▶ **PROBLEM DETAILS**: Take from the data every line in which the word "yellow" is found.

▶ **THE DATA**:

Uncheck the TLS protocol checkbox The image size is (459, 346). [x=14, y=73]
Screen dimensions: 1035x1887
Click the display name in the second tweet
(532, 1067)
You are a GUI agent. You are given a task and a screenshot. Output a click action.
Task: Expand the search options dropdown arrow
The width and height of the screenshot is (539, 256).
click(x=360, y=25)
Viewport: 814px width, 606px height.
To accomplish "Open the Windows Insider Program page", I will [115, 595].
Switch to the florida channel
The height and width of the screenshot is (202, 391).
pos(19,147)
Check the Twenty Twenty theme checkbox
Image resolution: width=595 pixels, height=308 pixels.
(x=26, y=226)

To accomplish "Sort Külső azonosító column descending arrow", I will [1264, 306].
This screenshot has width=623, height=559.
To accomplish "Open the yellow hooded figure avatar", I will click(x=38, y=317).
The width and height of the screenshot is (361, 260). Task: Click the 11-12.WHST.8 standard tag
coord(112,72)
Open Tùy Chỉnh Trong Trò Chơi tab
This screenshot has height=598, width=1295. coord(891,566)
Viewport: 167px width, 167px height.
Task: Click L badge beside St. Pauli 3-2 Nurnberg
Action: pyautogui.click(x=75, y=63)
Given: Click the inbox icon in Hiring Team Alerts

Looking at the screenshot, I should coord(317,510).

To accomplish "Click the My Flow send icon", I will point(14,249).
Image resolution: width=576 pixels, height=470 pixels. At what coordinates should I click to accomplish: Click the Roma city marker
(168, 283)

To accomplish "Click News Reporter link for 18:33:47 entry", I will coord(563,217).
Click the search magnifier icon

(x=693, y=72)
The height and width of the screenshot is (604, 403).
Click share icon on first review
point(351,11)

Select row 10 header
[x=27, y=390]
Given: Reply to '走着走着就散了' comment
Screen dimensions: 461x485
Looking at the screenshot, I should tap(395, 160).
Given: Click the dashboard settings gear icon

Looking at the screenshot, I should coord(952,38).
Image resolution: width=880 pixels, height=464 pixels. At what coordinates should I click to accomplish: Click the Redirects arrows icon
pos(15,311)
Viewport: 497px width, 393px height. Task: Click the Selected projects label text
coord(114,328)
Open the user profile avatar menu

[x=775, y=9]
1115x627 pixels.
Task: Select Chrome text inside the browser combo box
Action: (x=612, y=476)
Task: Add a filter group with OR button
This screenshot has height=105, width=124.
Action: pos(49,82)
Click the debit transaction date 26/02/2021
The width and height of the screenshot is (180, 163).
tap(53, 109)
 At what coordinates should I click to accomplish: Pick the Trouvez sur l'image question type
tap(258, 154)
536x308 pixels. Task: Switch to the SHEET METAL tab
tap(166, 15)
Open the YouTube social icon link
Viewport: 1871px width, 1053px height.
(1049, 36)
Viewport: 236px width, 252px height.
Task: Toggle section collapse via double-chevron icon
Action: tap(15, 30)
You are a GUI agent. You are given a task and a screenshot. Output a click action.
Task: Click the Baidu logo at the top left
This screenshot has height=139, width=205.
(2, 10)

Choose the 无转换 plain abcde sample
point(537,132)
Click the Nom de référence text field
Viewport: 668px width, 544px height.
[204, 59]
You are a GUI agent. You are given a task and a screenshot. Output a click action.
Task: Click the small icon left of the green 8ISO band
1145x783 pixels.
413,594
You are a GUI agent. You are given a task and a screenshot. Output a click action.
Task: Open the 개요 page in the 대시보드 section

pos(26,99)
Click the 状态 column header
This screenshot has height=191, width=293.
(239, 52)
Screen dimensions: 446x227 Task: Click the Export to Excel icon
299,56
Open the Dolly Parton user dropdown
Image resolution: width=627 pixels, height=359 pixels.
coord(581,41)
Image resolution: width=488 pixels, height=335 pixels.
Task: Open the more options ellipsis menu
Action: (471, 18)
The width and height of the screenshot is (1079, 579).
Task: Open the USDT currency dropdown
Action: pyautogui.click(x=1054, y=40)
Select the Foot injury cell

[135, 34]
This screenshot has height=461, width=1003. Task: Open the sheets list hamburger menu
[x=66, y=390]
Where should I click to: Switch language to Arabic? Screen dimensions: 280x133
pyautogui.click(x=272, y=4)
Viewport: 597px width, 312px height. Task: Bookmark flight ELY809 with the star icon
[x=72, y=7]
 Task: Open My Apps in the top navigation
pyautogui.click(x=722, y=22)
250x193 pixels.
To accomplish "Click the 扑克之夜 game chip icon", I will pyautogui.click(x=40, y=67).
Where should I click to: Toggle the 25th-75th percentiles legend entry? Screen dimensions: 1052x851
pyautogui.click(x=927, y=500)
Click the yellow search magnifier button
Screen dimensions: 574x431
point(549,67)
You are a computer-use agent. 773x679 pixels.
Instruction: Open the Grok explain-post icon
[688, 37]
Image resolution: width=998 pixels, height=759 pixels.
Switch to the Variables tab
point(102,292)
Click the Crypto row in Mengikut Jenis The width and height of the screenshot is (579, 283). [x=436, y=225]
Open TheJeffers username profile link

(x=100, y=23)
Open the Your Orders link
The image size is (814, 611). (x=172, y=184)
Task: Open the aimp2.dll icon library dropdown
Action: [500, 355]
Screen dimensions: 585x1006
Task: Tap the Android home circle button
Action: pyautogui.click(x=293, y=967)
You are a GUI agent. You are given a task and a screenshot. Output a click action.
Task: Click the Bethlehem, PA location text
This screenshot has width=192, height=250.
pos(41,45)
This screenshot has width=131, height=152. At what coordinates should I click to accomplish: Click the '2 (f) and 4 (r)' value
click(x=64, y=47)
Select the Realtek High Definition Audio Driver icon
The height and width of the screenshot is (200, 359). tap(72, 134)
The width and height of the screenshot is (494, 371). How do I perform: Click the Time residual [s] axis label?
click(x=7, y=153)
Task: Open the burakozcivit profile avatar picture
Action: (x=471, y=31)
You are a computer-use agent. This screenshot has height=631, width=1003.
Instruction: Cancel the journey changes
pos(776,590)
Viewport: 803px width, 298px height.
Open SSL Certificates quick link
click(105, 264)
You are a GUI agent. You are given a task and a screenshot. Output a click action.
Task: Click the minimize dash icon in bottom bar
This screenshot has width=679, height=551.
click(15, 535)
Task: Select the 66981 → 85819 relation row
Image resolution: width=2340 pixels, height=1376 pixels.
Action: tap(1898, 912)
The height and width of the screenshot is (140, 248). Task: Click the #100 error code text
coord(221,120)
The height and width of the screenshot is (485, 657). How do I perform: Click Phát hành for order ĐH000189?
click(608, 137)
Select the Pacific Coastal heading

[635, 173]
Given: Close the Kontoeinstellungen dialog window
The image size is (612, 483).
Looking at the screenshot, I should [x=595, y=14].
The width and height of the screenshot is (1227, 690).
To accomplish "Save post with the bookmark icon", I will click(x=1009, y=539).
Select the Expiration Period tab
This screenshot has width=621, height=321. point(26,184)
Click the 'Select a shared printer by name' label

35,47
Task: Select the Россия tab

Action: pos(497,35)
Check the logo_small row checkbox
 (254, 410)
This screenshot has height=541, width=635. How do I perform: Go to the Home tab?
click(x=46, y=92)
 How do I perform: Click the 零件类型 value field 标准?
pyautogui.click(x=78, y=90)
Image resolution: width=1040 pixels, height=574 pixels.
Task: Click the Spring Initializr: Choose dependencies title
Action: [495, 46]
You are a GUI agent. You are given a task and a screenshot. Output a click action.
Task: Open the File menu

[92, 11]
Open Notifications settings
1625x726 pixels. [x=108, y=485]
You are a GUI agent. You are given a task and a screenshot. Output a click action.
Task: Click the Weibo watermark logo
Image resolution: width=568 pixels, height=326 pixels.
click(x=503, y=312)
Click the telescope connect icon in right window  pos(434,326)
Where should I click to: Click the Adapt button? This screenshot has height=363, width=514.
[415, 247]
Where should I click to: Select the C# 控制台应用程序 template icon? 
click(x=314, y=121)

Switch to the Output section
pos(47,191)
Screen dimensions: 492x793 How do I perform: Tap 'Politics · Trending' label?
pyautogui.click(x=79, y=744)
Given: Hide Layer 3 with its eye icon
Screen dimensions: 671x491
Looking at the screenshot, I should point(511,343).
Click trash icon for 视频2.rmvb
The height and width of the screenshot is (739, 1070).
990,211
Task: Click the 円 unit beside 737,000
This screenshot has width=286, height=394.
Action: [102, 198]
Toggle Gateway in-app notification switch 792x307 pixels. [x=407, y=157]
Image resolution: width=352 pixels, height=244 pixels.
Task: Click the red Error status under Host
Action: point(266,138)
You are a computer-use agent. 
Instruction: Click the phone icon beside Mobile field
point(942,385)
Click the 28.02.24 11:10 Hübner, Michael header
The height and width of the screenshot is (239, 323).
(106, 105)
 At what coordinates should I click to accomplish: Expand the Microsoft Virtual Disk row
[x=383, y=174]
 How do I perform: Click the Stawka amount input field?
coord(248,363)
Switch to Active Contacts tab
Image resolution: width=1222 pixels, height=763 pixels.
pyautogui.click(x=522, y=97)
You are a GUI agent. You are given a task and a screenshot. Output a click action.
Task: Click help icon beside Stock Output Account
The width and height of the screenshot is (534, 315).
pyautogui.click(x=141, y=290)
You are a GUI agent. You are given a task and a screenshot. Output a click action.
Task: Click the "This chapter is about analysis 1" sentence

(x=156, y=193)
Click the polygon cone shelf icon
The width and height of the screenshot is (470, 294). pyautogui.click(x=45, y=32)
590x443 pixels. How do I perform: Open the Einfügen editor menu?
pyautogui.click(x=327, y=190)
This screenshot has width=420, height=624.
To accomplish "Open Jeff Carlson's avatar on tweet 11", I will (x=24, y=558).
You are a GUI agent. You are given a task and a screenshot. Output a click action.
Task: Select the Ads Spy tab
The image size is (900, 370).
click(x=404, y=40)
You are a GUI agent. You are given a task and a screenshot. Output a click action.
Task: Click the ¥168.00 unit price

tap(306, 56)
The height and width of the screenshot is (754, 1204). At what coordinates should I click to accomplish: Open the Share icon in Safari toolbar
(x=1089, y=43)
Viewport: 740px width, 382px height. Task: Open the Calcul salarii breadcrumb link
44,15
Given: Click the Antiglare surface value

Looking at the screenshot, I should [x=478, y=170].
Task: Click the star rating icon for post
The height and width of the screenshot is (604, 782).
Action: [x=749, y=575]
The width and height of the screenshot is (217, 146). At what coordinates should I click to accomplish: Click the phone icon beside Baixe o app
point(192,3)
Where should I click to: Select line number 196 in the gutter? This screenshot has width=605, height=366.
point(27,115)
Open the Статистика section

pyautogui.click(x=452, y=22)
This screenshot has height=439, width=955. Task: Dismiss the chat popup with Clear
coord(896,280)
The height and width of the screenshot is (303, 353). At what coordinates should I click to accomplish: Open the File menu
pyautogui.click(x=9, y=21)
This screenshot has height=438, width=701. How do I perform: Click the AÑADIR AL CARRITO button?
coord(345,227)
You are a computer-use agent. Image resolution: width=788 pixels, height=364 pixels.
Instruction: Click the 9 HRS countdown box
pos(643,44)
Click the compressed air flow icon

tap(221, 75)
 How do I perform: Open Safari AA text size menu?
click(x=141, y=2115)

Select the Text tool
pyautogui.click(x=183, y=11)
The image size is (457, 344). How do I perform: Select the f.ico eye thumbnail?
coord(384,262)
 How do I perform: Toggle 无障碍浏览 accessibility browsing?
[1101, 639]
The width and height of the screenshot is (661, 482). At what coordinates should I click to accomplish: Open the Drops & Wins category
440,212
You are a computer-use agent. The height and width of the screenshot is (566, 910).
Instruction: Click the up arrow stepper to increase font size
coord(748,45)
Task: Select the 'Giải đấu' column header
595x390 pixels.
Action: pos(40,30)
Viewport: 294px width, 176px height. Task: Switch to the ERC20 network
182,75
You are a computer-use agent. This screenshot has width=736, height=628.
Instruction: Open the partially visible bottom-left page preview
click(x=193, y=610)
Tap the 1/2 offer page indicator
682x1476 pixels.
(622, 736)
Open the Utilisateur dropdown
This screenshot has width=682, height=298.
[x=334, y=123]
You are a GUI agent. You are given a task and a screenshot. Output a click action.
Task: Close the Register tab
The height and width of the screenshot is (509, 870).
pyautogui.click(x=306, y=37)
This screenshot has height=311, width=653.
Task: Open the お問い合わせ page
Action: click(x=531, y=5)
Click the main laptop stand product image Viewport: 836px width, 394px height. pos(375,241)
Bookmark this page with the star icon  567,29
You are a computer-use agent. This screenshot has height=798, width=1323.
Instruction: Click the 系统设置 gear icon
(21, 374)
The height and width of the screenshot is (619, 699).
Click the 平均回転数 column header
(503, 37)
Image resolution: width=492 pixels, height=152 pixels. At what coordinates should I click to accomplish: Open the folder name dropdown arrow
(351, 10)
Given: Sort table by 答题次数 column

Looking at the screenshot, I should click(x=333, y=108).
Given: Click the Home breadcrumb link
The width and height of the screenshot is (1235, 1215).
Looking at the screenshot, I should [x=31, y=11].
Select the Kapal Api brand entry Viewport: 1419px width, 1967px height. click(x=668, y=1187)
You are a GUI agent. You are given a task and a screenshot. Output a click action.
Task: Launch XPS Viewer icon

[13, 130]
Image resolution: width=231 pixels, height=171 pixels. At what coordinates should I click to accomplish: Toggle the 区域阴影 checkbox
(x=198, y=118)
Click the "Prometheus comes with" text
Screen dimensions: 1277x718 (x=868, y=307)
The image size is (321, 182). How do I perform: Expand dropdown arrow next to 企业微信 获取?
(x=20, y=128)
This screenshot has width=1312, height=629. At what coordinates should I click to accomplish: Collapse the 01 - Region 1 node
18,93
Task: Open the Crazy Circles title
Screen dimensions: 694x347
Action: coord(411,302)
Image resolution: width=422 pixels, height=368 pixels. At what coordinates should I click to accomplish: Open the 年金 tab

▶ **ANSWER BELOW**:
To accomplish "Open the yellow hooded figure avatar", I will click(x=38, y=317).
Click the yellow search magnifier button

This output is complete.